CONSIGNA A: En el texto sobre la revuelta contra los virreyes, ¿qué predominaba en las alturas?
CONSIGNA B: Prolonga el texto sobre la revuelta contra los virreyes a partir de su última oración.

TEXTO PROPORCIONADO:
Esa era la única división que por entonces existía: la división entre dos concepciones diferentes. Unos vivían con las ideas modernas, otros con los prejuicios viejos. Y esa demarcación se hacía sentir igualmente en España, y en las colonias. En las alturas predominaba el autoritarismo. En la masa fermentaban las ideas democráticas. Si el movimiento de protesta contra los virreyes cobró tan colosal empuje, fue porque la mayoría de los americanos ansiaba obtener las libertades económicas, políticas, religiosas y sociales que un gobierno profundamente conservador negaba a todos, no sólo a las colonias, sino a la misma España.
Los que pedían allá un régimen colonial más amplio, se alzaban contra la misma fuerza opresora que combatían aquí los que reclamaban una Constitución. La revuelta fue un paso dado hacia las ideas liberales y democráticas que defendían en España muchos patriotas ilustres. Y lo que se reflejó, agrandado por la distancia en el nuevo mundo, lo que se encamó en dos símbolos: el Virrey y el comerciante, el pesado engranaje administrativo y las ágiles fuerzas productoras, fue la rajadura que dividía a la raza en dos porciones antagónicas. No nos levantamos contra España, sino en favor de ella y contra el grupo retardario que en uno y en otro hemisferio nos impedía vivir.

MATERIAL PROPORCIONADO:
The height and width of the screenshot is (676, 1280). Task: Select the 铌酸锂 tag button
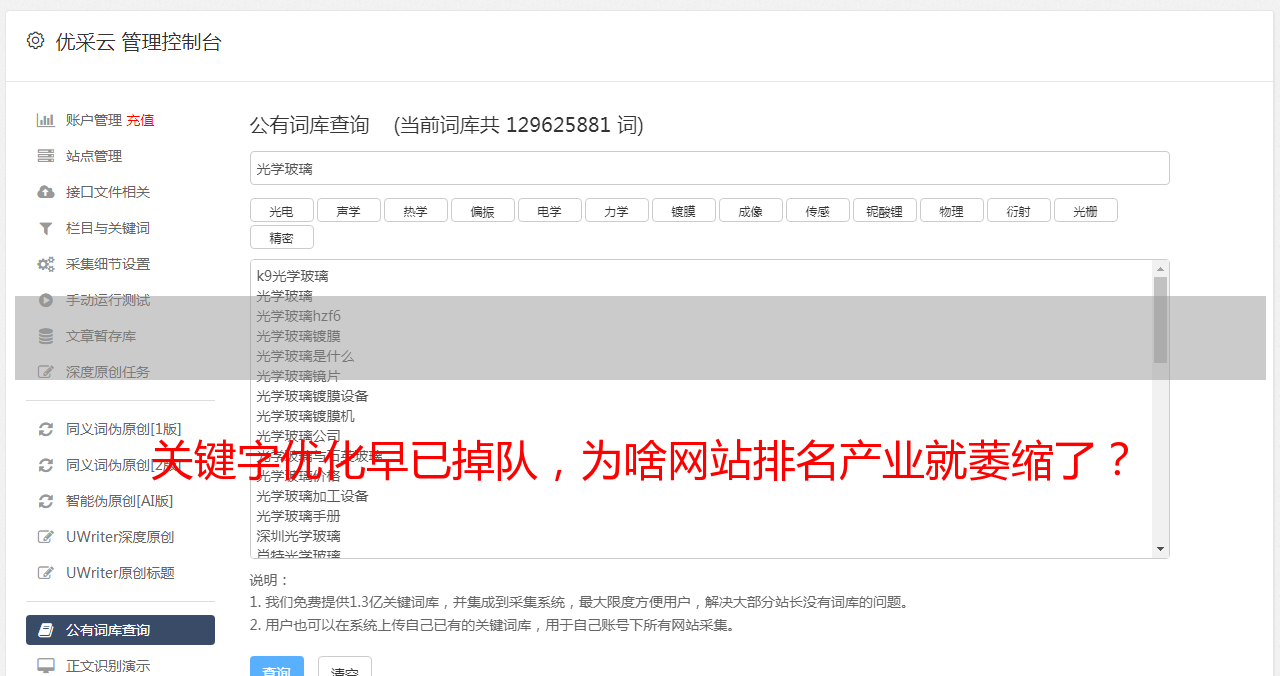tap(884, 210)
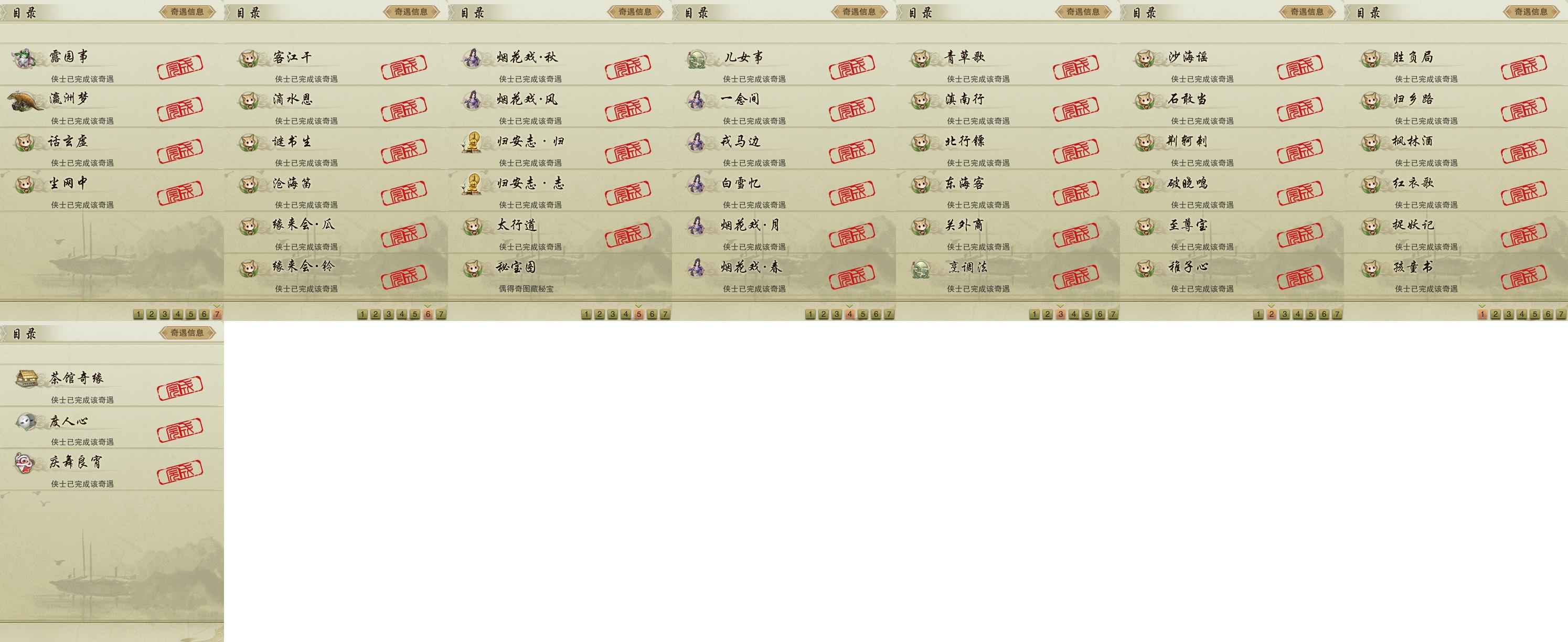Click the red stamp on 红衣歌 row
Screen dimensions: 1568x642
pos(1523,193)
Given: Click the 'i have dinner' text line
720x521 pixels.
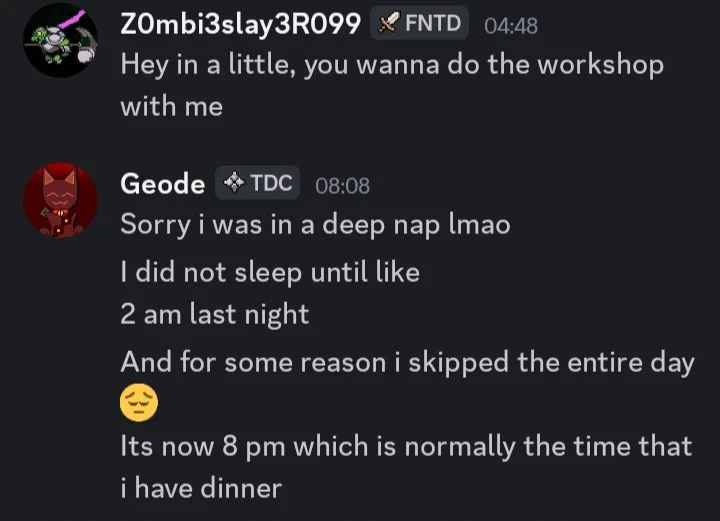Looking at the screenshot, I should [x=200, y=488].
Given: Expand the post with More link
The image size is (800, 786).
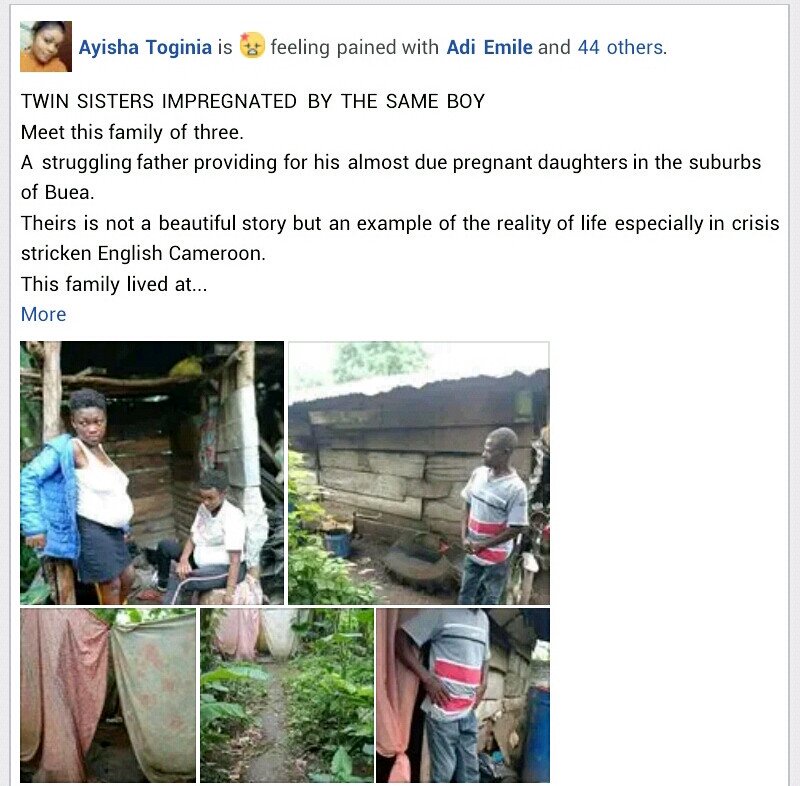Looking at the screenshot, I should (43, 314).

RESPUESTA ESCRITA A: El autoritarismo.

RESPUESTA ESCRITA B:
Una España liberal y democrática a la manera de Inglaterra, hubiera retardado en algunos puntos y evitado quizá completamente en otros la separación. Pero, ¿qué podían hacer en favor de la concordia los capitanes y los funcionarios a la antigua, que cuando derrotaban a los insurrectos y recuperaban un territorio, restablecían como en Nueva Granada, en 1816, la Inquisición y mandaban que-mar todos los libros que no estuvieran escritos en español o en latín? ¿Qué podían hacer en favor de la unión los que destruían, como en Chile, en 1812, todo lo que llevaba la marca de las ideas nuevas: bibliotecas, colegios, instituciones científicas, juzgando acaso que el terror y la sombra era lo único que podía mantener la obediencia de los pueblos?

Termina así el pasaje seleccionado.